An overview on the use of additives and preparation procedure in phase change materials for thermal energy storage with a focus on long term applications

In this review we aim at providing an up-to-date and comprehensive overview on the use of additives within selected Phase Change Materials (PCMs) from both an experimental and more theoretical perspective. Traditionally, mostly focusing on short-term thermal energy storage applications, the addition of (nano)fillers has been extensively studied to enhance unsatisfactory thermo-physical properties in PCMs, in order to overcome limiting aspects such as low thermal conductivity possibly leading to unacceptable long charging and/or discharging periods and inefficient heat-storage systems. On the other hand, here we focus on the most important PCMs for long-term thermal energy storage (i.e. spanning from classical solid-to-liquid to more recent solid-to-solid PCMs) and make an effort in shedding light on the role played not only by additives but also (and importantly) by additivation protocols on the resulting thermo-physical and stability properties. While introducing and connecting to general advantages related to additivation in classical PCMs for thermal energy storage, we discuss specifically the use of additives in sugar alcohols and sodium acetate trihydrate, as well as in novel emerging classes of PCMs capable of undergoing solid-to-solid transitions and showing promising features for long-term heat storage materials.
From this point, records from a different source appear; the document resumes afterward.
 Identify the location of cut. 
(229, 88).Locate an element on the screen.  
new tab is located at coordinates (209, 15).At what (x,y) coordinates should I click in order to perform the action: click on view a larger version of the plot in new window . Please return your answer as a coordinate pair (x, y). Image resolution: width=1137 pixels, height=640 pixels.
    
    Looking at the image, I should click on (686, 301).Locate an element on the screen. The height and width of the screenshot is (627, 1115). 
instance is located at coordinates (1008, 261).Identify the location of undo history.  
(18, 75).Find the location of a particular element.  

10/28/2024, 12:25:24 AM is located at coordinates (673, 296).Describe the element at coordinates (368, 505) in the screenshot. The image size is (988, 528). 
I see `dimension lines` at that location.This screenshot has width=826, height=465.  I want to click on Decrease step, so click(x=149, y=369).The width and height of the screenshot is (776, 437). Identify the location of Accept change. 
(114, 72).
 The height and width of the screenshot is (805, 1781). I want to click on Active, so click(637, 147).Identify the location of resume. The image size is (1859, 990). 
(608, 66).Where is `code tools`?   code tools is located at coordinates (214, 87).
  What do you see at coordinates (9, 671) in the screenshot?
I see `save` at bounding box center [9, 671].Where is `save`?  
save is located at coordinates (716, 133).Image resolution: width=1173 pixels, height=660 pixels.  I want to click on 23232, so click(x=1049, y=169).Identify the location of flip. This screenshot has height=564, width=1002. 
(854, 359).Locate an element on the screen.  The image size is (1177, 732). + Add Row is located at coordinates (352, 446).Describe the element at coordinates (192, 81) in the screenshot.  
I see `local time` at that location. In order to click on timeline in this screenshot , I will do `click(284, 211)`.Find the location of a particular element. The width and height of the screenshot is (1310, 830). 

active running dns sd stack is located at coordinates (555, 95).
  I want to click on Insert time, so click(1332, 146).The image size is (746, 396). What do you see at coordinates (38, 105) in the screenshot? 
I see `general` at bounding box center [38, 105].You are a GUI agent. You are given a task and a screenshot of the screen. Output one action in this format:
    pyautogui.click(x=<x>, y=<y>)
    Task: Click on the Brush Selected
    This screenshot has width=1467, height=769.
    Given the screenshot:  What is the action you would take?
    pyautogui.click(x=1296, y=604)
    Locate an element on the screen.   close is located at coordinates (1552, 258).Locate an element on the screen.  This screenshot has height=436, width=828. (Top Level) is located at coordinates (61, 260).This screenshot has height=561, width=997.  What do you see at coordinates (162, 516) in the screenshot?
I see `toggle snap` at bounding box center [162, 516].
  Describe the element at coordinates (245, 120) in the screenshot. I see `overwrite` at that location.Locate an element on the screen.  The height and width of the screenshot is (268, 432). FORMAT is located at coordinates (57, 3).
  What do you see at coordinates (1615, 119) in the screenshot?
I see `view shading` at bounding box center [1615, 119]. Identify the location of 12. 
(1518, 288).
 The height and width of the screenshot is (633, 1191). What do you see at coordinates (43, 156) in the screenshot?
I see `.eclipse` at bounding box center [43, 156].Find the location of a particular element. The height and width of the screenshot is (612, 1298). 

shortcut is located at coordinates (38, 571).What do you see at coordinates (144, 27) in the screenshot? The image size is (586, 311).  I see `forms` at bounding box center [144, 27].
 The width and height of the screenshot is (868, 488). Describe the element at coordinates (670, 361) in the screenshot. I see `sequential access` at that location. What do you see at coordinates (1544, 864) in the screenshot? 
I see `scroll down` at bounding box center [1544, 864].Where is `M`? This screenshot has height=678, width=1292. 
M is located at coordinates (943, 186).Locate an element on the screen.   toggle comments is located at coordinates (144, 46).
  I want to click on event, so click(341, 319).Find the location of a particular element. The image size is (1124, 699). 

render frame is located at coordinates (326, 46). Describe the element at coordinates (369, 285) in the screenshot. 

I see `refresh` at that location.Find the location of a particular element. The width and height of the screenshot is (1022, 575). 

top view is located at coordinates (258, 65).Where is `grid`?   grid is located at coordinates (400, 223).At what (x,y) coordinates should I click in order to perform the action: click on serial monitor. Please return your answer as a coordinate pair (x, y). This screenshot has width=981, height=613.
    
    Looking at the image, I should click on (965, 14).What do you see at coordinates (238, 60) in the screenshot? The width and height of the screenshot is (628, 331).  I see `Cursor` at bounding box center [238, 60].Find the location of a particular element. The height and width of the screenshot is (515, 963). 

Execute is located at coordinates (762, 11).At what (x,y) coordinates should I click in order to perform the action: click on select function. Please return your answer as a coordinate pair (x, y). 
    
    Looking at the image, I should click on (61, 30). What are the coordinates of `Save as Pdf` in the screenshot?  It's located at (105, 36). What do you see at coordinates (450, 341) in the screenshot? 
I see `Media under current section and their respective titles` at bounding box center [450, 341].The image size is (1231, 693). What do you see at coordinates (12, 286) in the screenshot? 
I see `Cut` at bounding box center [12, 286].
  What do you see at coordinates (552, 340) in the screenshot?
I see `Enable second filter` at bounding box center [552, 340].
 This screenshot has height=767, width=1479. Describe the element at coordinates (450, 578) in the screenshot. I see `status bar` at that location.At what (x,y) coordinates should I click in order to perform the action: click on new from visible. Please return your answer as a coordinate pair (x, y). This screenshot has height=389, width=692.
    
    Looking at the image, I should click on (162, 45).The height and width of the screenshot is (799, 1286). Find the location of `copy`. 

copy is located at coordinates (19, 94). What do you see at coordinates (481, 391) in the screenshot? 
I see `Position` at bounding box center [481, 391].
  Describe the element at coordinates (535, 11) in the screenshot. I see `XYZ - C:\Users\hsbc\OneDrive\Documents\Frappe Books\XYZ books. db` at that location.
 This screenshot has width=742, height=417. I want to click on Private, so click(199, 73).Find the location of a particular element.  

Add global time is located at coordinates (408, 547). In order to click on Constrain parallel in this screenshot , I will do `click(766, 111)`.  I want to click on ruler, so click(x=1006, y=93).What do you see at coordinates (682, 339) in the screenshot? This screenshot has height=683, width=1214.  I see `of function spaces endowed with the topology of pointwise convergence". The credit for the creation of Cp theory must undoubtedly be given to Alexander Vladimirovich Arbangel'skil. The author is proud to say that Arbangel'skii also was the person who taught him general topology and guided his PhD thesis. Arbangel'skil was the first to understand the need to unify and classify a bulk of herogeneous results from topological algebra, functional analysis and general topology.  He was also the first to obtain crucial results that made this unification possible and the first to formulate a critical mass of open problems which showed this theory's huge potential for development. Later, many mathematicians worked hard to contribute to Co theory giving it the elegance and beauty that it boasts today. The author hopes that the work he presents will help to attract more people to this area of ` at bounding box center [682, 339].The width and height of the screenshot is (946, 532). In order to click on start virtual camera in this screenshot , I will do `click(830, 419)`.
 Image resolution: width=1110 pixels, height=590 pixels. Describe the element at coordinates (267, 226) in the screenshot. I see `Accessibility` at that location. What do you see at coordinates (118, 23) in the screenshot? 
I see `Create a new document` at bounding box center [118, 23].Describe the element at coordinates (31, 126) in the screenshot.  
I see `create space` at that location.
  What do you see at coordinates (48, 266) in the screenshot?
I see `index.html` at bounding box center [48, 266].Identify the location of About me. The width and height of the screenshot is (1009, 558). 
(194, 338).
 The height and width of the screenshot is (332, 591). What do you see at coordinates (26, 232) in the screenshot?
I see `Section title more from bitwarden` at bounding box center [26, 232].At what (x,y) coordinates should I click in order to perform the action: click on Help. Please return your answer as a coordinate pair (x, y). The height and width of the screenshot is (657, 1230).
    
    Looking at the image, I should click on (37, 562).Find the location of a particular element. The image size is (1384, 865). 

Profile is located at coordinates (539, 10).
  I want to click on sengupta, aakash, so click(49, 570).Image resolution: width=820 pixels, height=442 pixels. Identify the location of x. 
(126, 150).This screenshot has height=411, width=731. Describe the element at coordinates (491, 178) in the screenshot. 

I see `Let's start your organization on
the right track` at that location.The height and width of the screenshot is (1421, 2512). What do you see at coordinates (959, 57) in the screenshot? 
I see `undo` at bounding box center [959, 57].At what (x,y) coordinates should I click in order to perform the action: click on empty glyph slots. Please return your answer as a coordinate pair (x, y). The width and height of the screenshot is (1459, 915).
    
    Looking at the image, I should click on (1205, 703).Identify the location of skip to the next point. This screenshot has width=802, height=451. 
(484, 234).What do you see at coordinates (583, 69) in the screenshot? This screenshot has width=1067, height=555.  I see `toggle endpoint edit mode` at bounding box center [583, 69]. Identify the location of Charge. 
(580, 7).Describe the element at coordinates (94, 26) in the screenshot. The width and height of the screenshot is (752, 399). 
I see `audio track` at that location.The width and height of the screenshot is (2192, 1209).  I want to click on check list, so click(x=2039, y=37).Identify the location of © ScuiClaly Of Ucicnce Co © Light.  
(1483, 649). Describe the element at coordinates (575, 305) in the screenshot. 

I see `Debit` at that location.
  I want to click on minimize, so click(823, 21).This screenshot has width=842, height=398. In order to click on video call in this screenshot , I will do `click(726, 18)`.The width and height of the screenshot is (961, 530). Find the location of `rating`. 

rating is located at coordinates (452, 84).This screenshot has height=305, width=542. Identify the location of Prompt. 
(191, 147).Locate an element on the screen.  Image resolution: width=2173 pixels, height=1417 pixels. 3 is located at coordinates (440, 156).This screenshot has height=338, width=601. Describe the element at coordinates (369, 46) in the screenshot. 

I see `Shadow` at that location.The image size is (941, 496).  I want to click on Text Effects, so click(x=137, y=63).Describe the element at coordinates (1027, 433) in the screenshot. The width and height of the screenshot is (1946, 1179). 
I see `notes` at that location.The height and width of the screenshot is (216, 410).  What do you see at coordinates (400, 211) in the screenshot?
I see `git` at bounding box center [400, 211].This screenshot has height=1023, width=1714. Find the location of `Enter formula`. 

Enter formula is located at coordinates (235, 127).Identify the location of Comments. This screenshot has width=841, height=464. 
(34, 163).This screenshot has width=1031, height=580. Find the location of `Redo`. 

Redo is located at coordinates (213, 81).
We highlight outstanding issues in the use of additives for property enhancement in PCMs and expect that the present work can contribute to expand the current understanding and field of application of the less mature PCMs for thermal energy storage, especially as far as long term applications are concerned.

Automated summary

This review provides an up-to-date and comprehensive overview of the use of additives in Phase Change Materials (PCMs). It covers both experimental and theoretical perspectives. The traditional focus has been on short-term thermal energy storage applications, where additives have been extensively studied to enhance the unsatisfactory thermo-physical properties of PCMs. In this review, the emphasis is on the most important PCMs for long-term thermal energy storage. The role played by additives and additivation protocols on the thermo-physical and stability properties of PCMs is discussed. The use of additives in sugar alcohols, sodium acetate trihydrate, and emerging PCMs capable of solid-to-solid transitions is specifically highlighted. The review also identifies outstanding issues and aims to contribute to the understanding and application of less mature PCMs for long-term thermal energy storage.